Two medical office buildings (MOBs) stand on a major not-for-profit health system’s flagship campus. They share a ZIP code, a patient population and even a stretch of sidewalk, but little else.
The first is tightly managed and under institutional ownership. Lease terms are structured to protect cash flow and occupancy is optimized. Rent escalators are enforced and tenant improvements are negotiated with precision. The owner — a national healthcare real estate investment trust (REIT) — knows this building’s value down to the decimal.
The second MOB tells a very different story. This one is owned by the health system. It houses affiliated physicians, outpatient services, and perhaps an urgent care center. Its lease terms are dated and rent collections are inconsistent. Cost recovery is incomplete. No one can say with confidence what this building is worth, either on paper or in practice.
Both buildings serve the same clinical mission, but only one is fully understood and strategically leveraged as a financial asset.
This contrast, increasingly visible across the healthcare landscape, highlights an urgent but underrecognized opportunity: to better align MOBs with enterprise capital strategy.
The real estate blind spot
For decades, not-for-profit health systems have rightly prioritized their core operating platforms, including inpatient care, ambulatory expansion, physician alignment and digital transformation. In this context, real estate — especially non-acute real estate like MOBs — has often been treated as a cost center needed to support the delivery of clinical services.
But in today’s environment of margin compression, capital constraints and mounting financial scrutiny, this passive view of real estate is no longer sustainable. Every asset on the balance sheet deserves an active financial strategy, especially those assets with third-party demand and embedded cash flow potential.
MOBs represent a uniquely actionable class of assets. They are typically well-located, mission critical and increasingly desirable to private investors. Yet many health systems underutilize them, overlooking their role in liquidity enhancement, credit positioning and total capital efficiency.
In the case of our two MOBs, Building B, owned by the health system, is operationally functional but little attention has been paid to its financial performance. As a result, the building sits idle on the balance sheet as a depreciated asset, even though it may be worth much more. In contrast, the REIT-owned Building A is actively managed for financial performance. Every decision about tenant mix, capital improvements or lease term is made with an understanding of how it will impact the building’s valuation.
In today’s constrained capital environment, health systems can no longer afford to let valuable real estate assets sit idle. Capital strategy must now account for the productivity of those assets, including MOBs.
A strategic approach to MOBs
Health system treasurers and CFOs have long been stewards of credit, capital and liquidity. But as balance sheets grow more complex and capital becomes more constrained, their role must evolve to embrace a more strategic approach that accounts for the productivity of the resources and assets under their management, including MOBs.
A more strategic approach optimizing real estate assets begins with visibility:
- What assets do we own?
- What is their fair market value?
- What return do they generate?
- How efficiently are they utilized?
- How do they support or strain our credit profile?
The answers to these questions allow MOBs to be evaluated like any other capital investment. And they can reveal new options: sale-leasebacks to unlock liquidity, joint ventures to share risk or redevelopment to enhance utility and value.
When framed properly, real estate strategy becomes a tool in the toolkit to meet the strategic goals and objectives of an organization.
Why haven’t more organizations embraced a strategic approach?
One reason is cultural. Real estate decisions are often fragmented across departments, with limited involvement from finance.
Another is technical: assessing real estate value and performance requires specialized tools and expertise.
A third is perception: staff, physicians and board members may view monetizing MOBs as a threat to clinical control.
These concerns are valid but not insurmountable. With the right strategic framework, health systems can develop real estate strategies that preserve mission integrity while enhancing financial resilience and optimization.
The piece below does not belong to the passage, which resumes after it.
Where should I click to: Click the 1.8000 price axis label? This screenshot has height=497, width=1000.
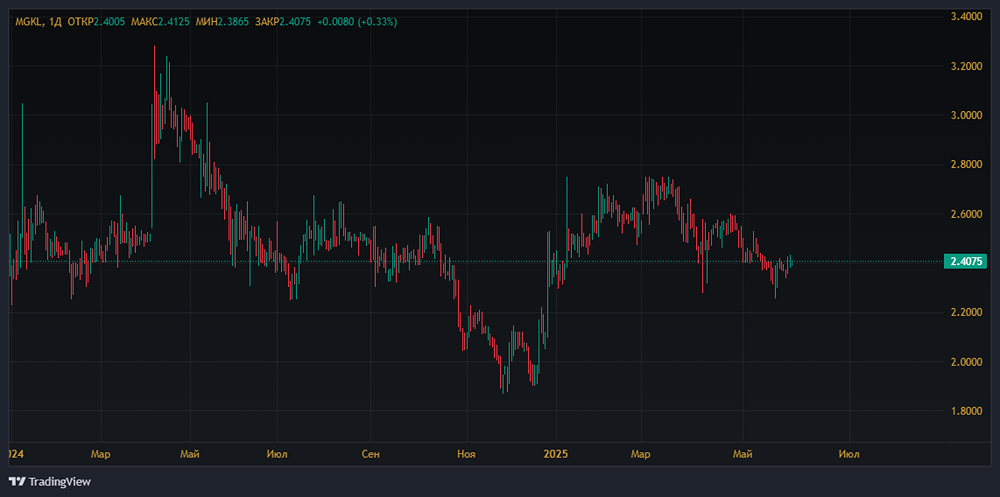coord(966,411)
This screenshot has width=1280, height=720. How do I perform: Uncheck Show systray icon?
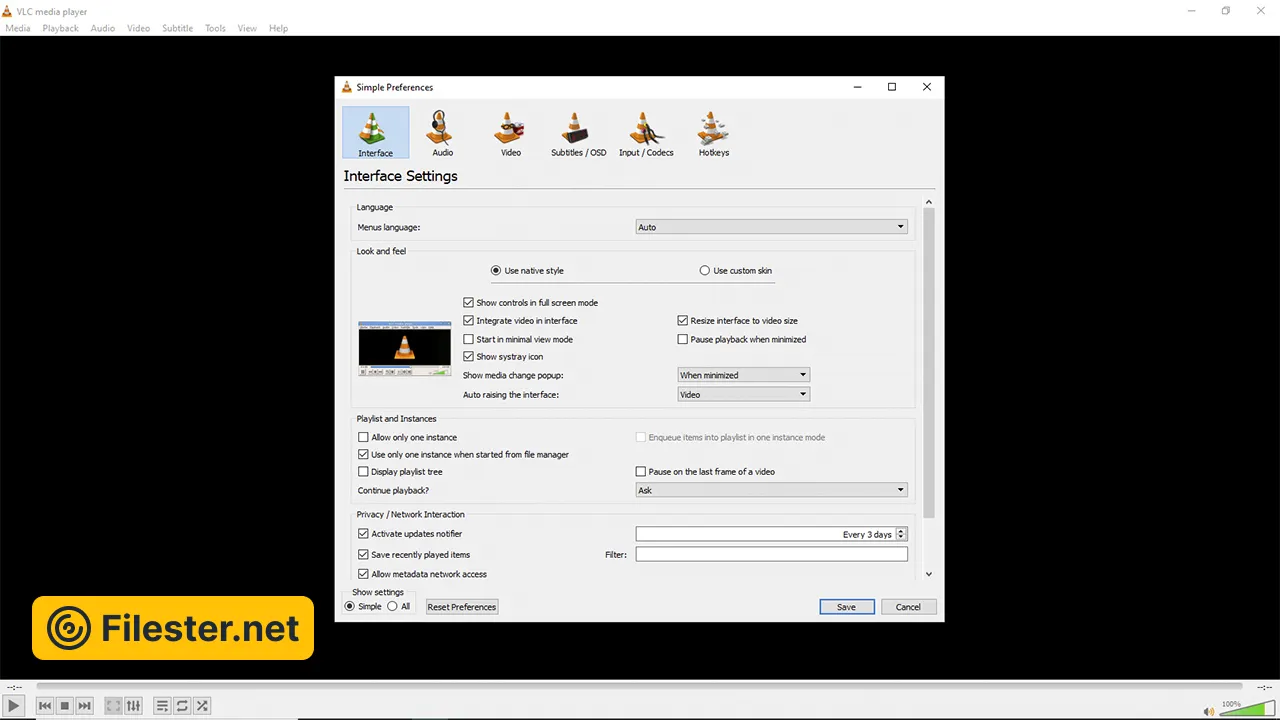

There are many opportunities to enhance the value of MOBs while still ensuring the availability of mission-critical space. To realize these opportunities, however, treasury and finance leaders must ask harder questions of their real estate portfolios:
- Are we managing these assets to their full economic potential?
- Are they helping or hindering our credit strength?
- Are we aware of the opportunity cost of inaction?
These questions sit at the heart of a modern capital strategy that each health system must contemplate. MOBs are not just places where care happens: They are strategic assets whose value is shaped by management, market engagement and mindset.
If your organization’s MOBs have not become part of your capital strategy, now is the time to consider how you can realize their full value.